I'm running into a hiccup with my analysis, where some linked nodes are getting assigned different groups from each other. This should not be!
my_edges <- structure(list(row.x = c(1L, 2L, 3L, 4L, 5L, 6L, 7L, 8L, 9L,
10L, 11L, 13L, 14L, 14L, 17L), row.y = c(2L, 4L, 5L, 6L, 7L,
8L, 9L, 10L, 11L, 12L, 13L, 14L, 15L, 16L, 18L)), row.names = c(NA,
-15L), class = c("tbl_df", "tbl", "data.frame"))
## A tibble: 15 x 2
# row.x row.y
# <int> <int>
# 1 1 2
# 2 2 4
# 3 3 5
# 4 4 6
# 5 5 7
# 6 6 8
# 7 7 9
# 8 8 10
# 9 9 11
#10 10 12
#11 11 13
#12 13 14
#13 14 15
#14 14 16
#15 17 18
I see here that in the 6th row 6 and 8 are joined, and in the 9th row 9 and 11 are joined.
But when I run tidygraph::group_fast_greedy()
below, the group membership seems to ignore those edges.
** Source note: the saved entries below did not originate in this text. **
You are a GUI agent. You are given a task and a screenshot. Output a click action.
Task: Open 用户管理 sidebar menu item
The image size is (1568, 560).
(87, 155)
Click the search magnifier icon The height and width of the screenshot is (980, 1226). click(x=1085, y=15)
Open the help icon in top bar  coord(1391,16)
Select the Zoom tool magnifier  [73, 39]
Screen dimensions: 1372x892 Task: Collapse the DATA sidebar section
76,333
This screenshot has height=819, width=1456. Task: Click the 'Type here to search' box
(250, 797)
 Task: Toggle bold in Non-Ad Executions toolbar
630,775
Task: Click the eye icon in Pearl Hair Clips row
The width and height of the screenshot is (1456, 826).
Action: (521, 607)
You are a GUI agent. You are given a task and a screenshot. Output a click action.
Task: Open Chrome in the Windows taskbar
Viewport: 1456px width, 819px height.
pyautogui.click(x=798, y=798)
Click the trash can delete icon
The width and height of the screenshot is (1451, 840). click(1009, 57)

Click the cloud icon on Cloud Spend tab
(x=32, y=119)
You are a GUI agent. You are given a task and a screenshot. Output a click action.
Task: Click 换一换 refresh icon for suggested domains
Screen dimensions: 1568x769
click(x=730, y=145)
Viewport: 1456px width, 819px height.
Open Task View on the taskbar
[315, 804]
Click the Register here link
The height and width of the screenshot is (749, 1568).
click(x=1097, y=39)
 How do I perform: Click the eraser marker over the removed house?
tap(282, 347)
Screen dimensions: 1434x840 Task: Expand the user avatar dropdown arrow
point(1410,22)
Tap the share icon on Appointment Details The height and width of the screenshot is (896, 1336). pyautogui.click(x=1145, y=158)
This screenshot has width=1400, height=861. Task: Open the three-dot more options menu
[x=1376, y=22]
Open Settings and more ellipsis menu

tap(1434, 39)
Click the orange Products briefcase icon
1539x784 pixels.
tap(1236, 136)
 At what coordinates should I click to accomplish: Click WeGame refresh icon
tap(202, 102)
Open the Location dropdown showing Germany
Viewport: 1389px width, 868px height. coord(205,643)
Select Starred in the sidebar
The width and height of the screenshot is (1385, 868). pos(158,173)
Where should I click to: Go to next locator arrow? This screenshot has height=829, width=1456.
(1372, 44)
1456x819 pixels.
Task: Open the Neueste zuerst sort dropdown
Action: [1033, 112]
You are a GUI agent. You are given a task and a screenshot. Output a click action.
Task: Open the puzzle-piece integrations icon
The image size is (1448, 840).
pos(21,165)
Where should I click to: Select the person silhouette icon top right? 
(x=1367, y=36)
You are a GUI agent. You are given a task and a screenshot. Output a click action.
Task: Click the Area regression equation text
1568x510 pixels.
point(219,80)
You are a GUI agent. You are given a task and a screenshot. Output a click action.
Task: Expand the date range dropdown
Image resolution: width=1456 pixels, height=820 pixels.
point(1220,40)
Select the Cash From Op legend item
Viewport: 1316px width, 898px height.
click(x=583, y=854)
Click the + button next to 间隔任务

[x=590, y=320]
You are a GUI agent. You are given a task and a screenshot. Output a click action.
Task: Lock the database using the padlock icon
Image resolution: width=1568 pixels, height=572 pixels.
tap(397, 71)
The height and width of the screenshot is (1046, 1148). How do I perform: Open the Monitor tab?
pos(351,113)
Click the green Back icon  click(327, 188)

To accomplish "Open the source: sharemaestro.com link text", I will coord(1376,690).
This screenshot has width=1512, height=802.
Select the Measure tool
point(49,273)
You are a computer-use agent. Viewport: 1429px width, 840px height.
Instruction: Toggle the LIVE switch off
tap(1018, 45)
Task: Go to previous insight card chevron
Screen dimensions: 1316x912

How can I fix that?
my_edges %>%
as_tbl_graph(directed = FALSE) %>%
mutate(group = group_fast_greedy()) %>%
activate(nodes) %>%
data.frame()
The output of this puts rows 6+8 and 9+11 into different groups, when they should be connected and therefore in the same group.
Output
name group
1 1 3
2 2 3
3 3 2
4 4 3
5 5 2
6 6 3 # Why is this group...
7 7 2
8 8 4 # different than this one?
9 9 2 # And why is this group...
10 10 4
11 11 1 # different than this one?
12 13 1
13 14 1
14 17 5
15 12 4
16 15 1
17 16 1
18 18 5